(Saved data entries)
────

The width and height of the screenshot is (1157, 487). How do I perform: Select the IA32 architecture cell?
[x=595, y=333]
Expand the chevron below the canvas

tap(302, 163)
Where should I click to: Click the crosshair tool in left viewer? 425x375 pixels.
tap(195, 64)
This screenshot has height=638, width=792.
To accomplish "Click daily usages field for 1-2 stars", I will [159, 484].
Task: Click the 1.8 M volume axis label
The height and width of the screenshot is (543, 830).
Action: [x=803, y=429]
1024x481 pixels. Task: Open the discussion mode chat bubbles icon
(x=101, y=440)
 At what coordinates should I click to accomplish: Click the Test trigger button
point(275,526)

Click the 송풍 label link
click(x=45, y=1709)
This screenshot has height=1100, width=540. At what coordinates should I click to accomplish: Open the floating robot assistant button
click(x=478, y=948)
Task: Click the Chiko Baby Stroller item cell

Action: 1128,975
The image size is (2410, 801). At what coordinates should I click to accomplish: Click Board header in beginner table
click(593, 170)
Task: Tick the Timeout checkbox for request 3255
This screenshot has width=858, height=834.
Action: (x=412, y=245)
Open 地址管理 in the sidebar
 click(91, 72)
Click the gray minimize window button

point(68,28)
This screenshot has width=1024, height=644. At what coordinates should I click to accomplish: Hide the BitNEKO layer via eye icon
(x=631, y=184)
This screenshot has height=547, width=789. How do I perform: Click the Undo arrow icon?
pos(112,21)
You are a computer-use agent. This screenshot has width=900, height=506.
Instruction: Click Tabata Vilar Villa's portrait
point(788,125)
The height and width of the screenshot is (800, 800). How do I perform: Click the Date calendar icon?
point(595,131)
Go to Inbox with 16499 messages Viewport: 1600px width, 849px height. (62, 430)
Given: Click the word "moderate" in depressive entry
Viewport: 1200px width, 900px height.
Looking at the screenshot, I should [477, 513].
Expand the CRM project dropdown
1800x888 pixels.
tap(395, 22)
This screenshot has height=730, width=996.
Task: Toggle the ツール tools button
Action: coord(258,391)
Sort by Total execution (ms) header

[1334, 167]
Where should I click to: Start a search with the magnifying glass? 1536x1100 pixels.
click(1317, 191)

────

**TASK DESCRIPTION**
Write out each line exactly, as it is shown above.

**EXPECTED ANSWER**
The width and height of the screenshot is (1157, 487). How do I perform: Select the IA32 architecture cell?
[x=595, y=333]
Expand the chevron below the canvas

tap(302, 163)
Where should I click to: Click the crosshair tool in left viewer? 425x375 pixels.
tap(195, 64)
This screenshot has height=638, width=792.
To accomplish "Click daily usages field for 1-2 stars", I will [159, 484].
Task: Click the 1.8 M volume axis label
The height and width of the screenshot is (543, 830).
Action: [x=803, y=429]
1024x481 pixels. Task: Open the discussion mode chat bubbles icon
(x=101, y=440)
 At what coordinates should I click to accomplish: Click the Test trigger button
point(275,526)

Click the 송풍 label link
click(x=45, y=1709)
This screenshot has height=1100, width=540. At what coordinates should I click to accomplish: Open the floating robot assistant button
click(x=478, y=948)
Task: Click the Chiko Baby Stroller item cell

Action: 1128,975
The image size is (2410, 801). At what coordinates should I click to accomplish: Click Board header in beginner table
click(593, 170)
Task: Tick the Timeout checkbox for request 3255
This screenshot has width=858, height=834.
Action: (x=412, y=245)
Open 地址管理 in the sidebar
 click(91, 72)
Click the gray minimize window button

point(68,28)
This screenshot has width=1024, height=644. At what coordinates should I click to accomplish: Hide the BitNEKO layer via eye icon
(x=631, y=184)
This screenshot has height=547, width=789. How do I perform: Click the Undo arrow icon?
pos(112,21)
You are a computer-use agent. This screenshot has width=900, height=506.
Instruction: Click Tabata Vilar Villa's portrait
point(788,125)
The height and width of the screenshot is (800, 800). How do I perform: Click the Date calendar icon?
point(595,131)
Go to Inbox with 16499 messages Viewport: 1600px width, 849px height. (62, 430)
Given: Click the word "moderate" in depressive entry
Viewport: 1200px width, 900px height.
Looking at the screenshot, I should [477, 513].
Expand the CRM project dropdown
1800x888 pixels.
tap(395, 22)
This screenshot has height=730, width=996.
Task: Toggle the ツール tools button
Action: coord(258,391)
Sort by Total execution (ms) header

[1334, 167]
Where should I click to: Start a search with the magnifying glass? 1536x1100 pixels.
click(1317, 191)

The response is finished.